REQUEST — Copy the listing from the line with "This screenshot has height=859, width=1029." up to and including the line with "Action: [x=22, y=230]", keeping every character the same but leaving out the pictures.

DATA SUPPLIED —
********
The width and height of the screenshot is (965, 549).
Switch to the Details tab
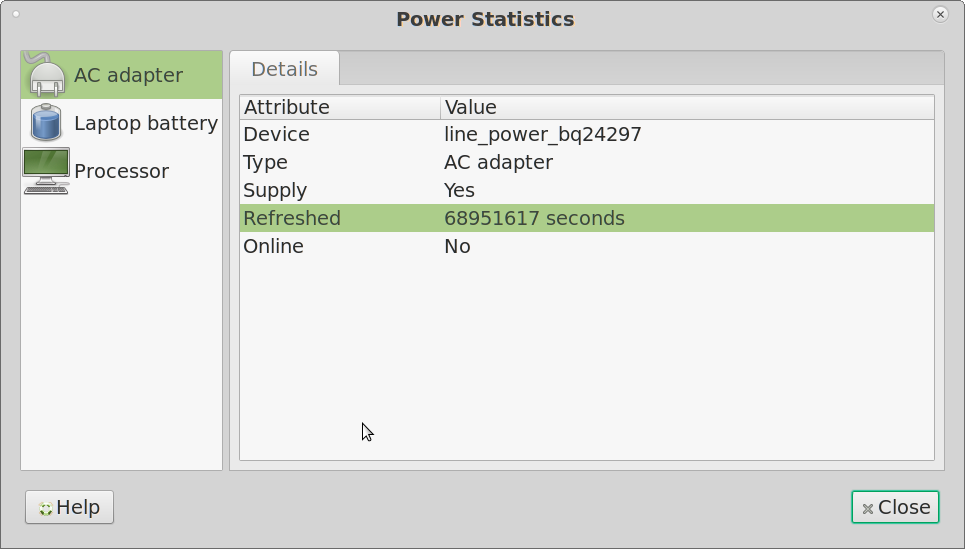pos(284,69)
********
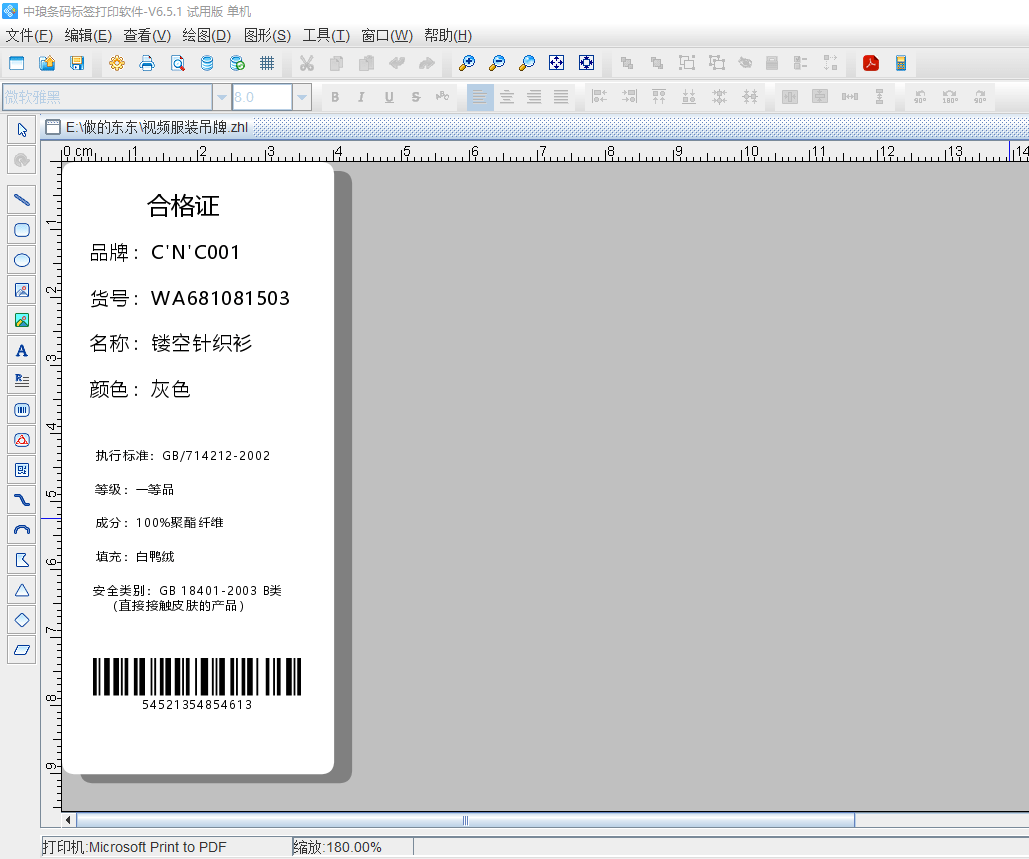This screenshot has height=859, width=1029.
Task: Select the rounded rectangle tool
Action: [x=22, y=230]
********
ANSWER TO THE PROBLEM —
This screenshot has height=859, width=1029.
Task: Select the rounded rectangle tool
Action: [x=22, y=230]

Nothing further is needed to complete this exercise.